Monthly Archives: March 2016

Does God really give a flip about me?

 

“As the father loved me, I also have loved you; abide in my love. If you keep my commands, you will abide in my love, just as I kept My Fathers commandments and abide in His love. These things I have spoken to you, that My joy may remain in you, and that your joy may be full.” John 15:9-11

This week has been an amazing experience in trusting God and plugging in to his source in all circumstances. Monday morning I received a phone call that after a routine mammogram an “abnormality” had been seen and I would need to come back for more images and further evaluation. The fact that I work at a cancer center only heightened the possibility that this was going to be my diagnosis. I had signed up for a class on the names of God and it was beginning on the evening after receiving that call. As I opened God’s word and begin to dig deeply into Who He really is my spirit began to find calm in the mist of the unknown. At the end of our study for the evening we were ask to write a prayer of praise thanking God for all He had created for our pleasure. I began to write and my spirit smiled as I thanked God for one of my favorite things, sunshine I even drew a sun and colored it bright yellow; I then laughed as I thanked God for my second favorite thing which is chocolate in any form and the way it can also brighten my mood or put a smile on my face. While at work the next day, I turned to find a box of chocolate cupcakes with chocolate icing and a card on my desk. Upon opening the card I found a big sunshine with a smiley face looking back at me with the words praying for you in this time of “unknown” a tear came to my eye as I felt the very presence of God and the intimate way He was showing me that my heartfelt praise to Him the night before had been a pleasing fragrance to God! What an amazing testimony it became, as I shared the significance of the gift and how it was a message straight from the hand of God with the person who had delivered it!

I wish I could say I never had a doubt or fear from that moment forward, but to be completely transparent my old companion “anxiety” came a knocking. The voice of anxiety wanted me to ponder the possibility of a cancer diagnosis and fear the consequences that would bring. For a moment I did entertain the thoughts but as I felt fear and anxiety creeping through my veins I rebuked those thoughts and began to instead name the blessings that could come from what appears to be a blessing less diagnosis.

•God had brought me to this job 5 short months ago; it gave me health insurance benefits and probably ensured I would do my yearly exam and find the problem before it got any further.

• I would have more empathy for the patients as I walked in their shoes.

•I could use this situation to instill the importance of good health habits and yearly checkups to my daughter.

•God had given me the word “joy” for this year and I was going to learn how to have joy in all circumstances and He was preparing me for my destiny!

I never once thought that this would be anything other than bad news. But one thing I never lost sight of was “who” held my future! I kept my eyes on Jesus and my ears tuned to praise music all of which was powering me through the 4 day wait for the revealing of the unknown!
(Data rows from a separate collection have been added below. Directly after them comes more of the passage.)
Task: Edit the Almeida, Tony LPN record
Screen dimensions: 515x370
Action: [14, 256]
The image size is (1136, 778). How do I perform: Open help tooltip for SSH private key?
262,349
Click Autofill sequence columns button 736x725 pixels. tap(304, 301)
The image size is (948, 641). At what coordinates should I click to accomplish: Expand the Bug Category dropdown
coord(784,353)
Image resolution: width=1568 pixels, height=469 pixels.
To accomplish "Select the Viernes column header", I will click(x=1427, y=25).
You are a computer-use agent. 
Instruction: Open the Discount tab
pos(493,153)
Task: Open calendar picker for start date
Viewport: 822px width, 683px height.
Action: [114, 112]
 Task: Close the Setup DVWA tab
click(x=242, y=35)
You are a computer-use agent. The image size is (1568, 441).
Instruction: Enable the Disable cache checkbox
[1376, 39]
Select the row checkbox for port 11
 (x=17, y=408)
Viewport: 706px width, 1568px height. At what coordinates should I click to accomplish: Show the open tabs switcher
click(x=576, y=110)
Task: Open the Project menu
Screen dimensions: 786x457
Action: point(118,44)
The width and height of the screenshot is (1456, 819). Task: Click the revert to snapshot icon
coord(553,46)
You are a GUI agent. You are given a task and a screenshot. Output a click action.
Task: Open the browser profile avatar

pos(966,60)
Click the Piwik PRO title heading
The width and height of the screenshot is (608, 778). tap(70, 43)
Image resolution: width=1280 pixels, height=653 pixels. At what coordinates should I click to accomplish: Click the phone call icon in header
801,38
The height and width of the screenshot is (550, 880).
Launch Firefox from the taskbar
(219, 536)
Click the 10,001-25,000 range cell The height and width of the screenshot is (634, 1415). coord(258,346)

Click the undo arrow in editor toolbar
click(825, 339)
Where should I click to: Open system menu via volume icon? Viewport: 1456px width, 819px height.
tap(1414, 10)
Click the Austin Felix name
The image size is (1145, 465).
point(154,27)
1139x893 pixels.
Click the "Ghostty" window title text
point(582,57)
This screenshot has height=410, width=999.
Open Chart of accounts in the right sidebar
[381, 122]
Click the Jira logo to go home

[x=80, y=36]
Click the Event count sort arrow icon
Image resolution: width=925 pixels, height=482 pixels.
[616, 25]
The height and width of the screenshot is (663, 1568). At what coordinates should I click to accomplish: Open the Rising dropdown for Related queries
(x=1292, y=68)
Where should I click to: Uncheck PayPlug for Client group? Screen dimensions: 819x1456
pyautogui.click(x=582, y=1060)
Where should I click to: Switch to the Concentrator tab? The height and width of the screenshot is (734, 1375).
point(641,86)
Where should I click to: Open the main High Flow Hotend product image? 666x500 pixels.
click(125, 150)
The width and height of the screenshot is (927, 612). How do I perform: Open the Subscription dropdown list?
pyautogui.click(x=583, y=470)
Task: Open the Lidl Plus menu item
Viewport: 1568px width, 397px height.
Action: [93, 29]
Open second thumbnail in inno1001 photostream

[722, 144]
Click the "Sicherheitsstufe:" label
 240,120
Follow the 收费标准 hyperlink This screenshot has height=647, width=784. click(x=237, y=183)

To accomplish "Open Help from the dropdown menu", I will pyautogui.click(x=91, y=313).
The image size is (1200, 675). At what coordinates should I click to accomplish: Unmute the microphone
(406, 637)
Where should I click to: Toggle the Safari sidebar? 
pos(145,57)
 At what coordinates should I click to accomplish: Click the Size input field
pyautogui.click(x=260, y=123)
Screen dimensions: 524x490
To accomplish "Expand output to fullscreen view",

My heart leaped with joy as they told me it had been a false alarm; the new images cleared things up! Whew! what an intense 4 day journey that had become. I learned so much through this event being allowed in my life. I saw that God had changed me from the inside out and when my old companion anxiety came a knocking it did not find a comfortable place to hang out! Praise God! I also got to experience a very personal very caring God who, as I sought His comfort and guidance, filled me with a joy that made no earthly sense under my current looming circumstances , yet testified to His presence in my life to those around me.

A study of the word Joy revealed the Greek word Chara derived from Chario who’s definition is ” calm delight; gladness a feeling of calm and control no matter the circumstances or your emotional state”

I praise God today for my report of good health! and for sunshine and let’s not forget chocolate!!!